WHAT IS REQUIRED: Rewrite the lines from the one holding "You are a computer-use" through the one holding "Task: Click the previous page chevron", inclusive, as a Markdown table with a column headed "Row" for the row number and one headed "Text" for the line, leaving out any blank lines.

** start **

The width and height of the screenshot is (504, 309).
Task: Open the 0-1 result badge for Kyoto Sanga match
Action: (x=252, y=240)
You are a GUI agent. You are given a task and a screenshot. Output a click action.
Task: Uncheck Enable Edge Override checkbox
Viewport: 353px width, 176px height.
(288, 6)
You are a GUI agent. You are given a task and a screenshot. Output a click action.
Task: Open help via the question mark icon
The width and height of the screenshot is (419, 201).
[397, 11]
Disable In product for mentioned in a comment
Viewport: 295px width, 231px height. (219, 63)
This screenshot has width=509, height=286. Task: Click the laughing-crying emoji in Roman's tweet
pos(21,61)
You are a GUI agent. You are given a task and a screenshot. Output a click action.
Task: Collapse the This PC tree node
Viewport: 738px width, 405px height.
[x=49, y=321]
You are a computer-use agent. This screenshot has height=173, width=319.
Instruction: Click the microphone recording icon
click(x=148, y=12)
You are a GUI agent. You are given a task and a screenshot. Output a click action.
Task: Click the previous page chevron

** end **
** start **

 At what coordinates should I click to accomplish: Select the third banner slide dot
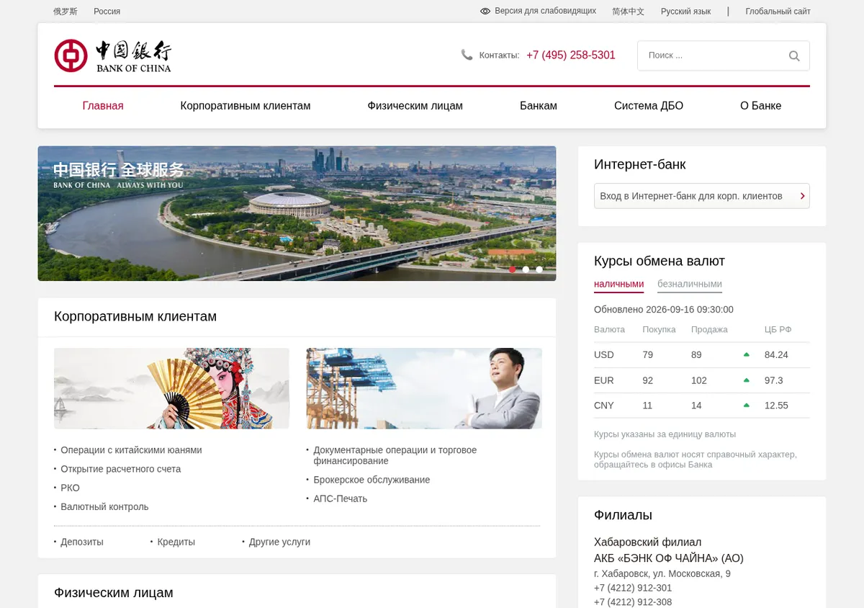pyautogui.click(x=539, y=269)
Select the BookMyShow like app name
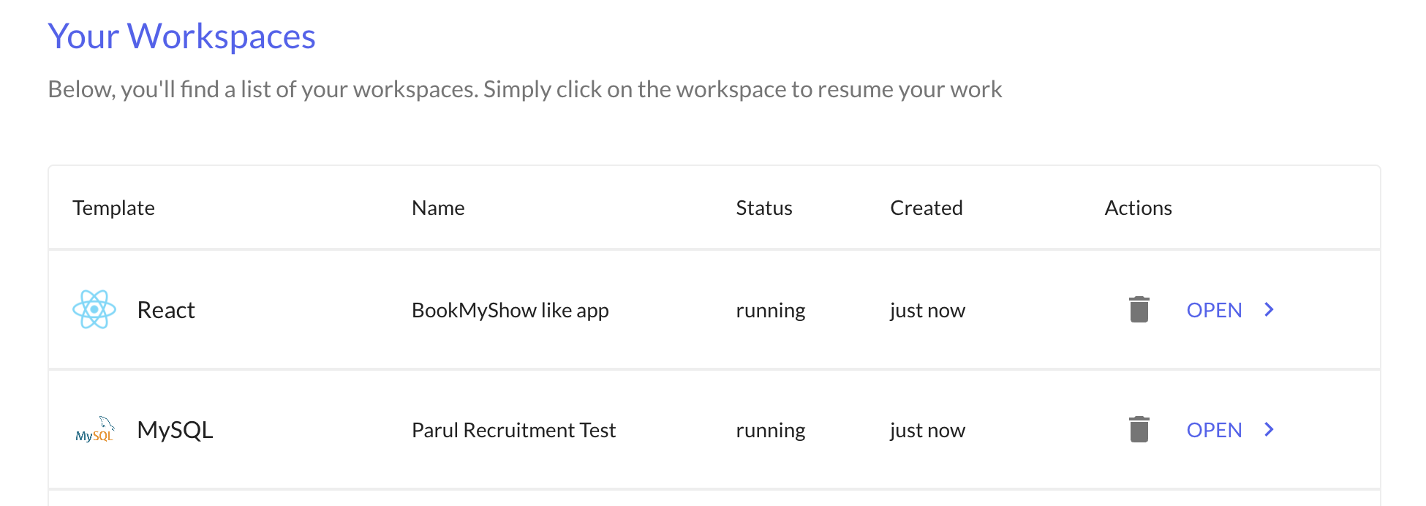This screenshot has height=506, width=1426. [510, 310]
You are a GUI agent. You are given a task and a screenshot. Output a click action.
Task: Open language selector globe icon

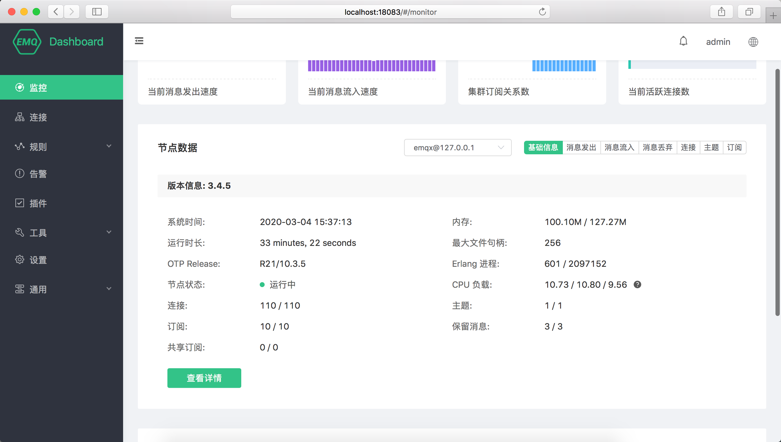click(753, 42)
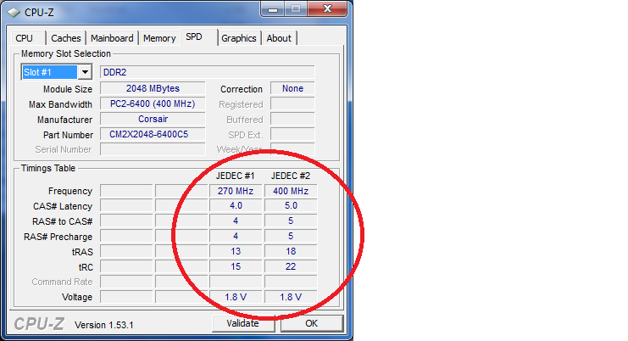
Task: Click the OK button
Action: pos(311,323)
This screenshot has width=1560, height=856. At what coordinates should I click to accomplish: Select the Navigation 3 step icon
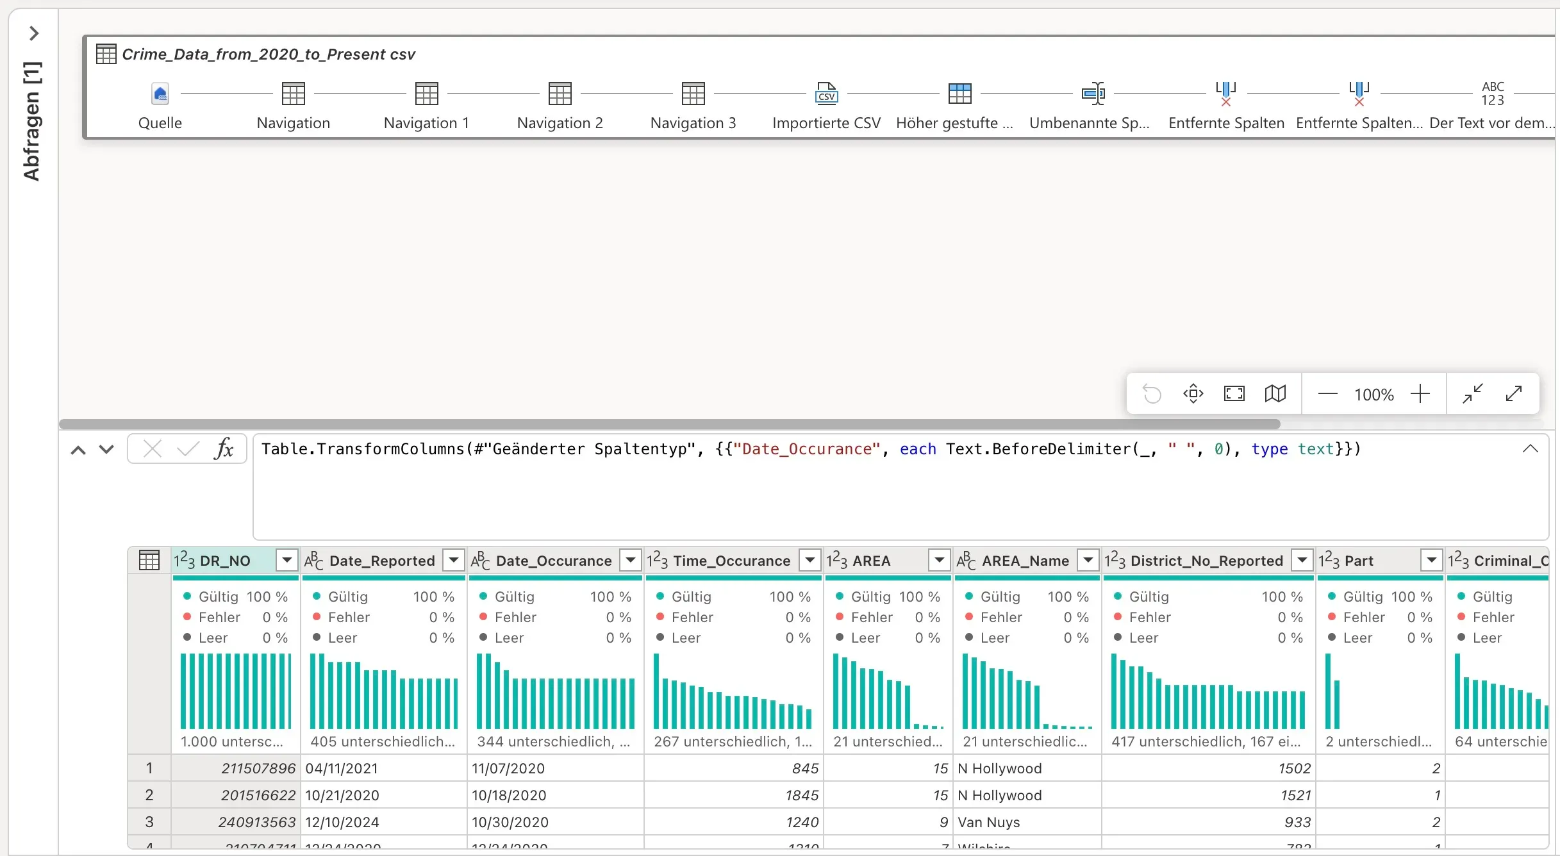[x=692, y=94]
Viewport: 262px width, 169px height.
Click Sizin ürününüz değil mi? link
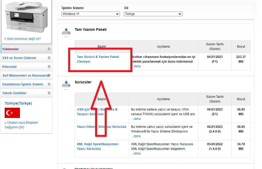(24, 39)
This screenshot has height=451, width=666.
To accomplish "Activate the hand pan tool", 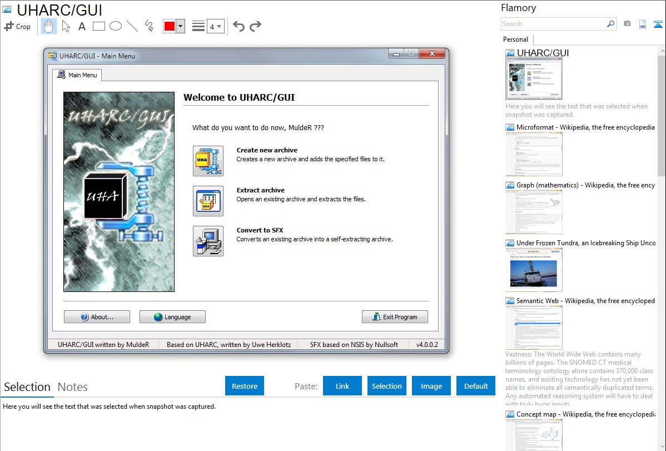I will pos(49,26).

** end **

TASK RESULT:
| Row | Text |
|---|---|
| 1 | You are a computer-use agent. This screenshot has height=173, width=319. |
| 2 | Instruction: Click the microphone recording icon |
| 3 | click(x=148, y=12) |
| 4 | You are a GUI agent. You are given a task and a screenshot. Output a click action. |
| 5 | Task: Click the previous page chevron |